India monsoon rain 'below normal'

A farm in India
There are fears of drought if the rains are patchy

Indian officials say that monsoon rains in the country are likely to be "below normal" triggering off fears about crop failure and high food prices.

Forecasters say that rainfall is likely to be lower than predicted in April, when they said it would be near normal.

The government says there is no need for panic, and that heavy rains in July are likely to avert a drought.

A heat wave is sweeping the country and rains are delayed in many parts.

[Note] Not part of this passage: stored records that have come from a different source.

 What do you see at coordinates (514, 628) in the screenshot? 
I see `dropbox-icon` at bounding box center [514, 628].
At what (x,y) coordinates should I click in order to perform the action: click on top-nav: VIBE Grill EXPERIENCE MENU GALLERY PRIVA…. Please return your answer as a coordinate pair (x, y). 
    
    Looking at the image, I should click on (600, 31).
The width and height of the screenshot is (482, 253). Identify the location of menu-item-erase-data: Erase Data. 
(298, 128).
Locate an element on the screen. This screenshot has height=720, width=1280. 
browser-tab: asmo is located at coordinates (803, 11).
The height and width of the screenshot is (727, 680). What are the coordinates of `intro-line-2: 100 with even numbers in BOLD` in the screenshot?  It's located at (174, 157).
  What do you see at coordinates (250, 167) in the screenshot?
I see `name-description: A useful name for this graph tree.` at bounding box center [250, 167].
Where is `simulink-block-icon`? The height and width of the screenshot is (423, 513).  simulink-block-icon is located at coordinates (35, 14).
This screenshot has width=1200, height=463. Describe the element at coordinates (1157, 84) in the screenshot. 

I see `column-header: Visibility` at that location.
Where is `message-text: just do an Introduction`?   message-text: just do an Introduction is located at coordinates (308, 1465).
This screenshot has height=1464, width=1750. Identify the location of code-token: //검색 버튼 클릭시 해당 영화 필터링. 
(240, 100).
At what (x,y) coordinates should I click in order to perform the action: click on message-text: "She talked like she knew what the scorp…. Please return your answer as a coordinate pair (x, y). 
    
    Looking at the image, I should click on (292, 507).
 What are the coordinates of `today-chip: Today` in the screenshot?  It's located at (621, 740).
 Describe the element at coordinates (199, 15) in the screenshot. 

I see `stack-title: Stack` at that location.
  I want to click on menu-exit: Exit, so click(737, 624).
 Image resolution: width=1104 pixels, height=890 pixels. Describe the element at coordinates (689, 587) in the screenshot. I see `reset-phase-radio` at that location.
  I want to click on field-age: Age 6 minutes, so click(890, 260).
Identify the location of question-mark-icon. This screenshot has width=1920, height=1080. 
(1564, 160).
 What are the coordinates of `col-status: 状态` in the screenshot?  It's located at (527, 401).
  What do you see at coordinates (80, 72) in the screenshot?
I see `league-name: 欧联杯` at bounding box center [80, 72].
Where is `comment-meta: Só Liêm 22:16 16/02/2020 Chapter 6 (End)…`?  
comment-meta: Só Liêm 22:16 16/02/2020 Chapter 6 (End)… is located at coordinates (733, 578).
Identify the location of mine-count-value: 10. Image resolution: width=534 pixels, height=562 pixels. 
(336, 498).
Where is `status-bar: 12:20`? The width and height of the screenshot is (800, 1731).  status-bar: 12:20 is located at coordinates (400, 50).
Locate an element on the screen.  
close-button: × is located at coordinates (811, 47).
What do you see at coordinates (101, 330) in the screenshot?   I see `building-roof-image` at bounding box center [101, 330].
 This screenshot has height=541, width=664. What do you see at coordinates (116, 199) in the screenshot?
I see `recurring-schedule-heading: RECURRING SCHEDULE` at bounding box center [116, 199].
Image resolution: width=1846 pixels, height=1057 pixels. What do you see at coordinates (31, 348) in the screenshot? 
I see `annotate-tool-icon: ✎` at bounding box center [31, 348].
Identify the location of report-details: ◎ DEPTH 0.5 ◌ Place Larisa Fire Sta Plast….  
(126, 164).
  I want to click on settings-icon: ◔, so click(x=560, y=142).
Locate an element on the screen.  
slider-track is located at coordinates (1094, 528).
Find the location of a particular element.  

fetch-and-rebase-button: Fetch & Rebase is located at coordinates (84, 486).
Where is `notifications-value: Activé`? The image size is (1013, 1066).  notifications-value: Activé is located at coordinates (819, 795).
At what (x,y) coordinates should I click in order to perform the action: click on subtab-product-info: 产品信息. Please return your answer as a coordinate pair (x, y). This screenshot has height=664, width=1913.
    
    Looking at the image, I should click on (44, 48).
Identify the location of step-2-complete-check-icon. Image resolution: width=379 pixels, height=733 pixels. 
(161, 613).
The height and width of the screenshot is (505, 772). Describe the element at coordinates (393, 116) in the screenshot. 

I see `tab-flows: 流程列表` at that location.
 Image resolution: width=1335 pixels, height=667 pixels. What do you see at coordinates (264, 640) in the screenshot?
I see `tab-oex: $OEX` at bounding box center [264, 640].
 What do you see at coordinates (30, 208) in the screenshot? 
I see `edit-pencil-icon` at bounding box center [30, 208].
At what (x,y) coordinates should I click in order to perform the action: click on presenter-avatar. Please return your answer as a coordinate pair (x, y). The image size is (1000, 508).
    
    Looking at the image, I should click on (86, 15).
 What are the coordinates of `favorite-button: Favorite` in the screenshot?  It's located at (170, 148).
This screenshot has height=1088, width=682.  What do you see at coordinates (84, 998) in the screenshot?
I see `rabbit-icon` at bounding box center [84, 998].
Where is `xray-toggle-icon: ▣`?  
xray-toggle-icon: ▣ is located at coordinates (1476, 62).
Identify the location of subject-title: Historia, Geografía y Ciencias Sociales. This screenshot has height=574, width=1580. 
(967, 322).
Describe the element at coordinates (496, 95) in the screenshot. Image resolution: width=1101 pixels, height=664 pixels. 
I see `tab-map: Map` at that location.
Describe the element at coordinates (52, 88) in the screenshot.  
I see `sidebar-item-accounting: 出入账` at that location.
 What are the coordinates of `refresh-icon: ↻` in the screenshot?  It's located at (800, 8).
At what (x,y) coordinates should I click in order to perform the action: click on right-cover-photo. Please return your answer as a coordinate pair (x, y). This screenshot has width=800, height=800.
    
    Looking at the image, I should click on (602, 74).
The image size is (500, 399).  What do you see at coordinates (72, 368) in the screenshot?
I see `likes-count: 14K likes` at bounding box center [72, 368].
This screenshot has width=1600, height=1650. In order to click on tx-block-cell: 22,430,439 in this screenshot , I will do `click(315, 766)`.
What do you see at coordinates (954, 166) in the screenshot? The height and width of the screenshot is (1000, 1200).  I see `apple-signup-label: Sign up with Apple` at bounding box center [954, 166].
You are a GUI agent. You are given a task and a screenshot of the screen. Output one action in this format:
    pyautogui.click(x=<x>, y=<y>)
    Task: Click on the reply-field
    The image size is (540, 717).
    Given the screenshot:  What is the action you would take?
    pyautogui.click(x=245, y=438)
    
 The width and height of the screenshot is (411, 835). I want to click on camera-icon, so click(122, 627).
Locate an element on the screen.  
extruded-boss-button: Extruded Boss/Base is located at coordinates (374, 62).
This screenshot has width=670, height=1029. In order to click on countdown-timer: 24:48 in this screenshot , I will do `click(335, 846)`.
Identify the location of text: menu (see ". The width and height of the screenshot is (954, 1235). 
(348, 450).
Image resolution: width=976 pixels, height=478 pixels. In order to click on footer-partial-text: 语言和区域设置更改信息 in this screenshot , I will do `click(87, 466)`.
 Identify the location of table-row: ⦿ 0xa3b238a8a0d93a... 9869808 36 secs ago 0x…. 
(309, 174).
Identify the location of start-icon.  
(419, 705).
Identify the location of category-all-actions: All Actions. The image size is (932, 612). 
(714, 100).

Rains usually last from June to September.

"It [the monsoon] is late," federal minister Prithviraj Chavan told reporters.

North-west India appeared to be worst affected by the slow rains with only 81% rains forecast.


Monsoon rains are critical to India's farm prospects, which account for a sixth of economic output.

Up to 70% of Indians are dependent on farm incomes, and about 60% of India's farms depend on rains. Irrigation networks are dismissed by critics as inadequate.

The summer rains are crucial to crops such as rice, soybean, sugarcane and cotton.

The Indian media has been full of reports about the patchy rains so far.

Delhi heat wave
A heat wave is scorching the country

"Praying for rain, bracing for worst" headlined the Hindustan Times on its front page on Wednesday.

The newspaper said that in at least eight states, monsoon rains so far had been 60 to 90% below normal.

"There is concern but no worry as yet. There is still time," Farm Secretary T Nanda Kumar told the newspaper.

One analyst said delay in the rains in some parts of India could hit economic growth.

"Delay in monsoon will play the spoilsport and may hit GDP by at least 1 to 1.5 percentage points," stockbroker VK Sharma, told the Reuters news agency.

Economists agree that the delay will cause further stress in a country where food prices are already high.

"The delay is not a good signal. Food prices are already high and any delay could push food prices higher. Food price inflation could emerge as a concern," said DK Joshi, principal economist at credit ratings agency Crisil.

Politicians in many states are holding special prayers for the rains - the farm minister in central Chhattisgarh state held a prayer for the state to get rains soon.